Copy the items word for word, from the line containing "Screen dimensions: 480x1066" through the line containing "pos(198,32)", both lines included.
──────── SOURCE MATERIAL ────────
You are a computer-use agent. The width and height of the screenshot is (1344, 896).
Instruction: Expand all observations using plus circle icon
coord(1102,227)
────────
──────── SOURCE MATERIAL ────────
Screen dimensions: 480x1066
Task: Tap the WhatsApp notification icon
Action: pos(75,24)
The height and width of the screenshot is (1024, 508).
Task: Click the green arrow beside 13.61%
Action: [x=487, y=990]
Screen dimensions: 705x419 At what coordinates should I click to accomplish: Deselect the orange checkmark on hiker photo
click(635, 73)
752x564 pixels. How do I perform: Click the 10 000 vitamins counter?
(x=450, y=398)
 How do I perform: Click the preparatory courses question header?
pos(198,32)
────────
RESULT FOR THIS EXERCISE =>
Screen dimensions: 480x1066
Task: Tap the WhatsApp notification icon
Action: pos(75,24)
The height and width of the screenshot is (1024, 508).
Task: Click the green arrow beside 13.61%
Action: [x=487, y=990]
Screen dimensions: 705x419 At what coordinates should I click to accomplish: Deselect the orange checkmark on hiker photo
click(635, 73)
752x564 pixels. How do I perform: Click the 10 000 vitamins counter?
(x=450, y=398)
 How do I perform: Click the preparatory courses question header?
pos(198,32)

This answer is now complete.